In Spain in Our Hearts, [Hochschild] retells this familiar tale in an unfamiliar and convincing way — as a collective biography that strongly sympathizes with the Americans who fought for and wrote about Republican Spain but refuses to spare them from criticism. By assembling a well-chosen set of individual narratives, many about figures who are relatively unknown, he captures why so many people thought the fate of the world might be decided by who won the conflict in a poor, mostly rural country on the edge of Europe.
“Spain in Our Hearts is an account of some of the more noteworthy Americans involved in the conflict, almost all of them on the 'good' side thanks to the energetic recruitment efforts of the Communist International. The central narrative is much better executed than the historical treatment of the war. Mr. Hochschild shows more discernment and objectivity in dealing with the Americans, whom he is willing to understand, than in treating the Spanish, whom he generally caricatures.
After reading Hochschild’s book, it’s impossible to feel anything but admiration — and awe — at the bravery of Americans such as Berg, and deep disappointment that our country betrayed both them and the Spanish people.
The tragic story of the Americans in the doomed Lincoln Brigade — who bore some of the toughest fighting and heaviest casualties of any unit — comes vividly to life in Adam Hochschild's compelling Spain in Our Hearts, a long-overdue book that explores this long-overlooked conflict.
The title of this exemplary book comes from a quote by French writer Albert Camus. 'Men of our generation,' he wrote, 'have had Spain in our hearts … It was there that they learned … that one can be right and yet be beaten, that force can vanquish spirit, and that there are times when courage is not rewarded.' Hard lessons, but worth learning again from this moving and powerful account.

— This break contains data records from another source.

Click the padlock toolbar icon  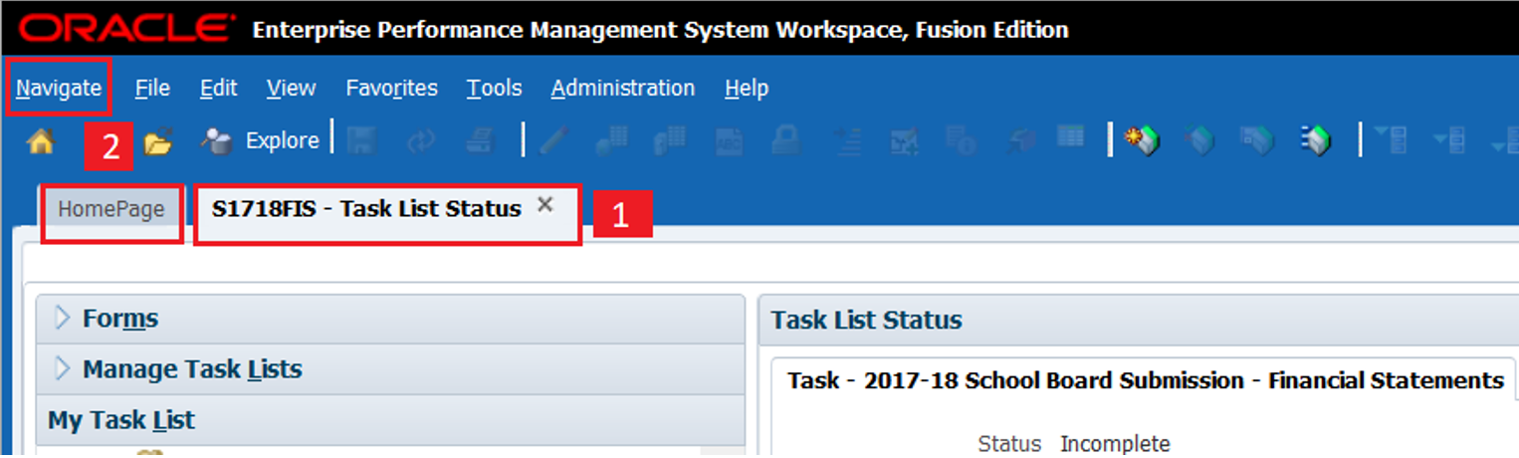(x=786, y=141)
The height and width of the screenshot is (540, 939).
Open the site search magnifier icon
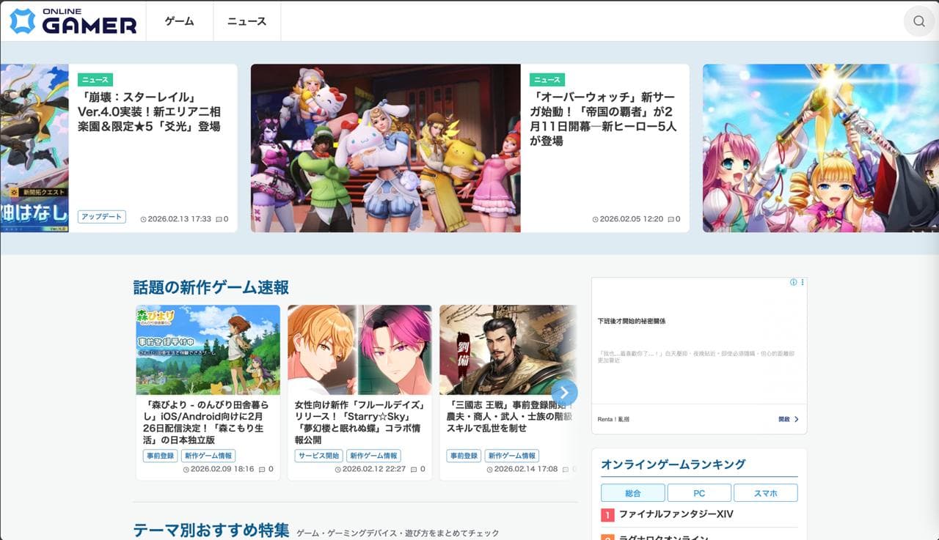pyautogui.click(x=919, y=21)
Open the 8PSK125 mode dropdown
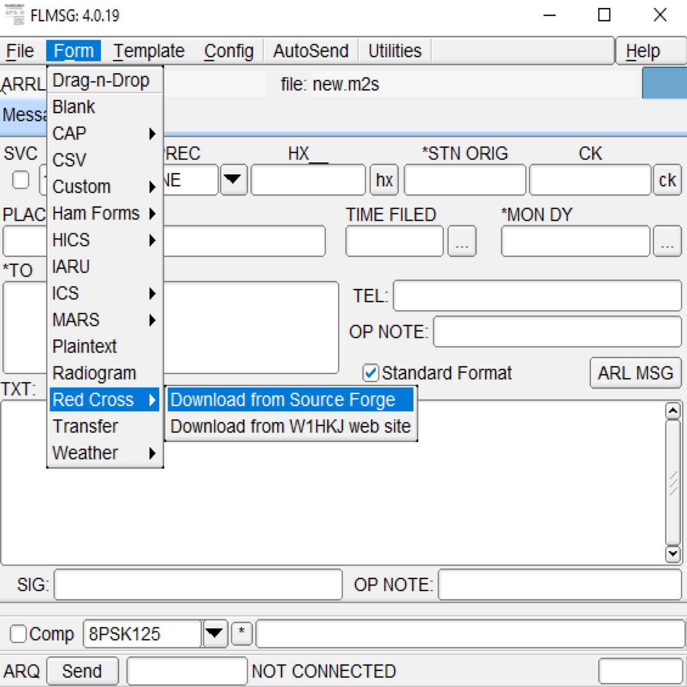The width and height of the screenshot is (687, 687). pyautogui.click(x=214, y=633)
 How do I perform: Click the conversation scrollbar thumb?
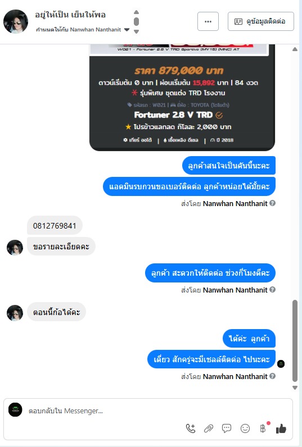(x=295, y=341)
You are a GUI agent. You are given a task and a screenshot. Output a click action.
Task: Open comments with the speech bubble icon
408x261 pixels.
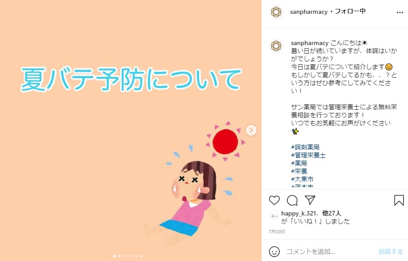(292, 200)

...a sweeping, suspenseful and somber chronicle of the Spanish Civil War that is organized around the experiences of about a dozen Americans. At its best, the book captures the idealism, courage and illusions of its subjects as well as the significance 'of the dark days that were just the beginning of the trauma and tragedy' that would become World War II.
Hochschild’s narrative complicates this picture, though he plainly shares his literary predecessors’ admiration for the Republican cause. Through judicious use of journals, letters, memoirs, contemporary newspaper coverage, and previous historical studies, Hochschild captures both the passionate, partisan views of particular combatants and the larger political currents that shaped their experiences. It’s a moving and useful investigation into the dangers and promises of idealism.
At its most compelling, Spain In Our Hearts follows a Swarthmore College senior as he joins in the battle for Madrid (fatally, as it turns out, much to the consternation of his bewildered parents back home); a 19-year-old girl from Kentucky who went to the war for her honeymoon; and a number of little-known journalists and writers. There’s a palpable sense of adventure in these people’s stories ... Less successfully, the book introduces us to Ernest Hemingway and George Orwell...Mr. Hochschild should have steered clear of them. His work is strong for its focus on 'ordinary' folk doing extraordinary things. Also, it has to be said the book caricatures the Nationalists ... Nonetheless, there is much to enjoy and learn from this work, which will appeal to both general and specialist readers.
One of Hochschild's most vivid portraits is of Bob Merriman, an economics professor from California who studied the Soviets but left Russia when Spain broke into civil war. His calm, steady leadership of the Abraham Lincoln Battalion serves as one of the book's primary narratives ... Hochschild, though sympathetic to the leftists, presents their flaws without excuse. Many of the Americans who went to the fight were either naive or willfully ignorant about the failings of the Spanish leftists and of their main benefactor, Russia.